Recopiez à l'identique les lignes de la liste ci-dessous, en commençant par celle qui contient « This screenshot has height=1326, width=941. » et en vous arrêtant après celle qui contient « coordinates (500, 1262). ».

◆ ◆ ◆ ◆

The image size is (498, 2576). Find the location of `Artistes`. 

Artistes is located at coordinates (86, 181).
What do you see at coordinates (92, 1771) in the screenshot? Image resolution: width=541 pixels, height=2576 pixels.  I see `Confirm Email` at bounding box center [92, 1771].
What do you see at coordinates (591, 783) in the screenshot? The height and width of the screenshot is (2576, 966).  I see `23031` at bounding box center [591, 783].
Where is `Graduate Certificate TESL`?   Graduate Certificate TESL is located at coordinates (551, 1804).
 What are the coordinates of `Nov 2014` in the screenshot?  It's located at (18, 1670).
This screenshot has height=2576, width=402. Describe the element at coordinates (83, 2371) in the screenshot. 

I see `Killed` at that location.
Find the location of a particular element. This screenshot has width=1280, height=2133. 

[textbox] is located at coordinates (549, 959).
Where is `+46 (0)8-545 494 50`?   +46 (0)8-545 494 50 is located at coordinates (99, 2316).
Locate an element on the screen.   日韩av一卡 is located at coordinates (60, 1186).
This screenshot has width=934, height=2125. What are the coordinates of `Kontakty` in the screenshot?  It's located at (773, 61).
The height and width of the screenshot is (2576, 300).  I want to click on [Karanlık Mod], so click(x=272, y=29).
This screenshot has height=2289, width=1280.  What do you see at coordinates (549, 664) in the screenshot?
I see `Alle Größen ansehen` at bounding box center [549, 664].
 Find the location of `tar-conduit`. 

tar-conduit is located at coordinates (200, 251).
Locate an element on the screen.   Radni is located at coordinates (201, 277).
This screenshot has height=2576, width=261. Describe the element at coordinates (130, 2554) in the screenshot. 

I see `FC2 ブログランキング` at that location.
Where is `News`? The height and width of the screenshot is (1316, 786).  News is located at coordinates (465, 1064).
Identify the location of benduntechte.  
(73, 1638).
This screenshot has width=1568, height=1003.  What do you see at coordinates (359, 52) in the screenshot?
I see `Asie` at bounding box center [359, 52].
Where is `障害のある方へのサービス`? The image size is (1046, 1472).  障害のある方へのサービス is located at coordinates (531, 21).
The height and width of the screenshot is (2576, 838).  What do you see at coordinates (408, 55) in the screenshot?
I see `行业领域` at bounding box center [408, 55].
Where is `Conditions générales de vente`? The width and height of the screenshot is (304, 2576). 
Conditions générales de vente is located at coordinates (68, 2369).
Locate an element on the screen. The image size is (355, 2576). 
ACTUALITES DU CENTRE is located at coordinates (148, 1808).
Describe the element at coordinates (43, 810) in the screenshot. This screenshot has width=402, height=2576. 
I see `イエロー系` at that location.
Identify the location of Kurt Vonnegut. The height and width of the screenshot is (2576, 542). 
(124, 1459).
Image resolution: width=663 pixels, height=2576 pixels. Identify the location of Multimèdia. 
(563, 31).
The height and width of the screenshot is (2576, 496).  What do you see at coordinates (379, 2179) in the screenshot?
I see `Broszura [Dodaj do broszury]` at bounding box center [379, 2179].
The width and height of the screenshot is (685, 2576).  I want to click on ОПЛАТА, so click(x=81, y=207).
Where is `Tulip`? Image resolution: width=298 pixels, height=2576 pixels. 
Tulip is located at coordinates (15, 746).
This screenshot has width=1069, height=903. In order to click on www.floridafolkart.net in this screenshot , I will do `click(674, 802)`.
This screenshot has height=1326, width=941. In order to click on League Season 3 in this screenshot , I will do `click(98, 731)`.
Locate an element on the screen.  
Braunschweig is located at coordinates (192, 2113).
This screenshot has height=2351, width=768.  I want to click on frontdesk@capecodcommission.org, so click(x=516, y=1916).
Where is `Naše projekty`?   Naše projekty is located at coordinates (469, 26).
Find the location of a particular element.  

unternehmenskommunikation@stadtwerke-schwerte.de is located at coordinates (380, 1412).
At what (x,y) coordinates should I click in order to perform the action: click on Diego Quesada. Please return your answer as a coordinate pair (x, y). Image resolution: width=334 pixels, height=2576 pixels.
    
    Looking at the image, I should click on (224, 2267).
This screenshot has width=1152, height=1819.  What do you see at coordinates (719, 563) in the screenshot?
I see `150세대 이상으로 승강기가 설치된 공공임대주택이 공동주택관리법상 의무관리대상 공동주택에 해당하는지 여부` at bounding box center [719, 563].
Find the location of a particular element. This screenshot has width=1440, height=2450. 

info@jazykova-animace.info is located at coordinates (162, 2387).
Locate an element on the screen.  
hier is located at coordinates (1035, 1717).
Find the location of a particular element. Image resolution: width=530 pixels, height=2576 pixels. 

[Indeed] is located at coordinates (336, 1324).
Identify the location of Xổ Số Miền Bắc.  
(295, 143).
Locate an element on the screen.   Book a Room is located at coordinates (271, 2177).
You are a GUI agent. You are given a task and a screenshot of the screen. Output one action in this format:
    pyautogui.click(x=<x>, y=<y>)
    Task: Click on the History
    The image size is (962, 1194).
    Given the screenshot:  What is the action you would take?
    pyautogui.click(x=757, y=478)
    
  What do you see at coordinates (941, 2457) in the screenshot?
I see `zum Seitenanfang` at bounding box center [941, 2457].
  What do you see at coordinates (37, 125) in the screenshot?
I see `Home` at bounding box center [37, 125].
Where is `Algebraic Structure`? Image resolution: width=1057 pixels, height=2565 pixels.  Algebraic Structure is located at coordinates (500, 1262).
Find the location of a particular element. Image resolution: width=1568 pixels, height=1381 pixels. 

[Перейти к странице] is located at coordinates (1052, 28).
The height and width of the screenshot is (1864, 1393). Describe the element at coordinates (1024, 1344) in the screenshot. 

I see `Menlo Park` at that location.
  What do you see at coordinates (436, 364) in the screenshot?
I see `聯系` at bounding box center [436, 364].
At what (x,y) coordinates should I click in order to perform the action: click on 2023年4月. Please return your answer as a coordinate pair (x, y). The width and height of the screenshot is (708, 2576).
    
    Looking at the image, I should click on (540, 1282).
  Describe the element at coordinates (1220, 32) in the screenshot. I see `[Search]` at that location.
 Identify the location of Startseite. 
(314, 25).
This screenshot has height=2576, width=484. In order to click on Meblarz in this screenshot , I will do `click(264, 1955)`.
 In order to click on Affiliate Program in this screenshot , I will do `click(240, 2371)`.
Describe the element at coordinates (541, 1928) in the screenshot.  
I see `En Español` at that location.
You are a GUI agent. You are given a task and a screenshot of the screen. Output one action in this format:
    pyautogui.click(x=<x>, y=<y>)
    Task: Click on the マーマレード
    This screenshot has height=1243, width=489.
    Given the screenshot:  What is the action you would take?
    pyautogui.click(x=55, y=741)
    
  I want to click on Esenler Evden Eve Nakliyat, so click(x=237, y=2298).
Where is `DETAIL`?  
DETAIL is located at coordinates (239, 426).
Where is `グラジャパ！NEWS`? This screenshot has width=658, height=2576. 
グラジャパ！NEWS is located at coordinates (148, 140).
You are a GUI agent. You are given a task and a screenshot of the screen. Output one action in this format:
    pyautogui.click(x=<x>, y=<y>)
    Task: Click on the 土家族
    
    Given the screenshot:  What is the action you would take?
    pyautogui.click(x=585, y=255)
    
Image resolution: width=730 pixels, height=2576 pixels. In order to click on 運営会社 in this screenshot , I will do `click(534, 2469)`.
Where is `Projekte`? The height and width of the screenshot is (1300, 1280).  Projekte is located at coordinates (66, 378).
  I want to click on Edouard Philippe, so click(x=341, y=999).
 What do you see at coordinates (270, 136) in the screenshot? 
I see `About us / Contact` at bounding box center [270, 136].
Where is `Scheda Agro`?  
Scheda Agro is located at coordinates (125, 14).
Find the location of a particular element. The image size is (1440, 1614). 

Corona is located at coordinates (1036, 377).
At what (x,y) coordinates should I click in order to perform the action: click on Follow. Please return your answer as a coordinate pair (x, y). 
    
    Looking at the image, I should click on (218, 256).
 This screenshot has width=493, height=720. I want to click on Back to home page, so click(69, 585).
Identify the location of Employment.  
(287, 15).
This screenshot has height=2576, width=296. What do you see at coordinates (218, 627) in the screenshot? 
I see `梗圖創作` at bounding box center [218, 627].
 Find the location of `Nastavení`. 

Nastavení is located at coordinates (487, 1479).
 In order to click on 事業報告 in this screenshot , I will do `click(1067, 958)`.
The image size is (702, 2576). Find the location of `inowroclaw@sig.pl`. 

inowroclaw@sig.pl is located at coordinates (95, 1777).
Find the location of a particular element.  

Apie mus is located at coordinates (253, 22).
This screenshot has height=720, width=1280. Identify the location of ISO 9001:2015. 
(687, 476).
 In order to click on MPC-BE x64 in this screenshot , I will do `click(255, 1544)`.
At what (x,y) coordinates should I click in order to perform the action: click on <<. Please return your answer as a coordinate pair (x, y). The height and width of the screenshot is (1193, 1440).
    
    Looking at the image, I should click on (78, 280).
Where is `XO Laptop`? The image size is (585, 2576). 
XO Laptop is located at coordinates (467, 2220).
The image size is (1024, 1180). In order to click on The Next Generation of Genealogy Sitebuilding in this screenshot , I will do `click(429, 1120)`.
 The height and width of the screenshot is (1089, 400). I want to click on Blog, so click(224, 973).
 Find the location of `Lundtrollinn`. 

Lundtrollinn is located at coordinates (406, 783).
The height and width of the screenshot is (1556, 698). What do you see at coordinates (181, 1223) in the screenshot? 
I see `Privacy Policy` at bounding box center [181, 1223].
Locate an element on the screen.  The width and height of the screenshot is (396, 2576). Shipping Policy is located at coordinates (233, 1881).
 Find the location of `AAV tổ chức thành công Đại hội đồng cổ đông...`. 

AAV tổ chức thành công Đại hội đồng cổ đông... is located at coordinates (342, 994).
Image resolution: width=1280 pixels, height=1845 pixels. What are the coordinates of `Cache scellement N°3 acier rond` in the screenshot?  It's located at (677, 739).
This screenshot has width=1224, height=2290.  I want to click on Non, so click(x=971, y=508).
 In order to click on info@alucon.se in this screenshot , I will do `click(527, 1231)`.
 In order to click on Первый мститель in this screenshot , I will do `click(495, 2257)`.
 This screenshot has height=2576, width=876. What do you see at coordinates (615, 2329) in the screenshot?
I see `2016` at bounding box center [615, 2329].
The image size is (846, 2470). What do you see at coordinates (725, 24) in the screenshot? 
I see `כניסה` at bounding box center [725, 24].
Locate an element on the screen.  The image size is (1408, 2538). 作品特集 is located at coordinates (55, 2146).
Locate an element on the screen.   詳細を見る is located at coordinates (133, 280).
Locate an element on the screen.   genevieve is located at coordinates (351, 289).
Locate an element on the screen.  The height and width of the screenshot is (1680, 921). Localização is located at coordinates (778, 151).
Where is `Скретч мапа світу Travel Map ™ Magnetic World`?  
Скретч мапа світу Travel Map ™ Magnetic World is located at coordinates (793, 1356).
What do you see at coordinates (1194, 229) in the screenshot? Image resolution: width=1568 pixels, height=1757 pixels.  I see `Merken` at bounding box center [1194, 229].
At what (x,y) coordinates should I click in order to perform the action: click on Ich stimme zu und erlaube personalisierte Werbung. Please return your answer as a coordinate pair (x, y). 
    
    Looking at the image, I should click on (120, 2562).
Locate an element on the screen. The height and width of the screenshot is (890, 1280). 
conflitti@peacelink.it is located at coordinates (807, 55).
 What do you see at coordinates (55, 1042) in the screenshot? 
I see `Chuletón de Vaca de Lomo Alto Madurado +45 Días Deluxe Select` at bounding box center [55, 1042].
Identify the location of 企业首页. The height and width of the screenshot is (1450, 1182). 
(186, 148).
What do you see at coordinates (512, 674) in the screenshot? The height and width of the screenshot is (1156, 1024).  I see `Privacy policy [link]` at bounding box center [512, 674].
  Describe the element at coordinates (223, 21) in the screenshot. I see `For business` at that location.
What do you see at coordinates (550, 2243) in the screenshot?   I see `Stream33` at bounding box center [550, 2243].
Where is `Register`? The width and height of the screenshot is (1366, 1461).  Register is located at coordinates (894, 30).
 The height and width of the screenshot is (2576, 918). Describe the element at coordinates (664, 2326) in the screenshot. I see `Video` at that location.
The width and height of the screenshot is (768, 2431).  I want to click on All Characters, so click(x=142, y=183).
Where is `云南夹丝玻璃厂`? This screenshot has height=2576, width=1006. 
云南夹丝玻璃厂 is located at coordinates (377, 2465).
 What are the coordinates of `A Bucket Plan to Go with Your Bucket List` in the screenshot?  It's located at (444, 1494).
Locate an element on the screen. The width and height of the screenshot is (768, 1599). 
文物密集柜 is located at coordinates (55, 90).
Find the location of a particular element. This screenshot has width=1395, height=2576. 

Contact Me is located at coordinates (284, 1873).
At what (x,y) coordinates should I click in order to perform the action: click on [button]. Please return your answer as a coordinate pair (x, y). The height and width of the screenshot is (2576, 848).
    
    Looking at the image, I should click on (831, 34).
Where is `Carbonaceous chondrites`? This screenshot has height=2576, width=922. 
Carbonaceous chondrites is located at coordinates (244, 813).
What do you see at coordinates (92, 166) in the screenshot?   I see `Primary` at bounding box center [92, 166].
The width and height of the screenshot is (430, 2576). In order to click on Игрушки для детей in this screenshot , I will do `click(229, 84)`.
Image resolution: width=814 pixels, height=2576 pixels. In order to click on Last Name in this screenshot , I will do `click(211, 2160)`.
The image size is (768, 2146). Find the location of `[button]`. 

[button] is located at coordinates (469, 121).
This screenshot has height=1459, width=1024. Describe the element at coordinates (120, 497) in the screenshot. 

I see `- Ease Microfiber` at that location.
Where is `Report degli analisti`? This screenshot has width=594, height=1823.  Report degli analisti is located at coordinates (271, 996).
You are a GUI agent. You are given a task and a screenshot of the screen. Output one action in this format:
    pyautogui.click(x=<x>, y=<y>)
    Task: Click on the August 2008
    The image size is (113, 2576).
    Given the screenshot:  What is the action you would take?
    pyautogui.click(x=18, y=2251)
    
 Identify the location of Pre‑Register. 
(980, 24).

◆ ◆ ◆ ◆

== Réponse rédigée ==
This screenshot has height=1326, width=941. In order to click on League Season 3 in this screenshot , I will do `click(98, 731)`.
Locate an element on the screen.  
Braunschweig is located at coordinates (192, 2113).
This screenshot has height=2351, width=768.  I want to click on frontdesk@capecodcommission.org, so click(x=516, y=1916).
Where is `Naše projekty`?   Naše projekty is located at coordinates (469, 26).
Find the location of a particular element.  

unternehmenskommunikation@stadtwerke-schwerte.de is located at coordinates (380, 1412).
At what (x,y) coordinates should I click in order to perform the action: click on Diego Quesada. Please return your answer as a coordinate pair (x, y). Image resolution: width=334 pixels, height=2576 pixels.
    
    Looking at the image, I should click on (224, 2267).
This screenshot has width=1152, height=1819.  What do you see at coordinates (719, 563) in the screenshot?
I see `150세대 이상으로 승강기가 설치된 공공임대주택이 공동주택관리법상 의무관리대상 공동주택에 해당하는지 여부` at bounding box center [719, 563].
Find the location of a particular element. This screenshot has width=1440, height=2450. 

info@jazykova-animace.info is located at coordinates (162, 2387).
Locate an element on the screen.  
hier is located at coordinates (1035, 1717).
Find the location of a particular element. Image resolution: width=530 pixels, height=2576 pixels. 

[Indeed] is located at coordinates (336, 1324).
Identify the location of Xổ Số Miền Bắc.  
(295, 143).
Locate an element on the screen.   Book a Room is located at coordinates (271, 2177).
You are a GUI agent. You are given a task and a screenshot of the screen. Output one action in this format:
    pyautogui.click(x=<x>, y=<y>)
    Task: Click on the History
    The image size is (962, 1194).
    Given the screenshot:  What is the action you would take?
    pyautogui.click(x=757, y=478)
    
  What do you see at coordinates (941, 2457) in the screenshot?
I see `zum Seitenanfang` at bounding box center [941, 2457].
  What do you see at coordinates (37, 125) in the screenshot?
I see `Home` at bounding box center [37, 125].
Where is `Algebraic Structure`? Image resolution: width=1057 pixels, height=2565 pixels.  Algebraic Structure is located at coordinates (500, 1262).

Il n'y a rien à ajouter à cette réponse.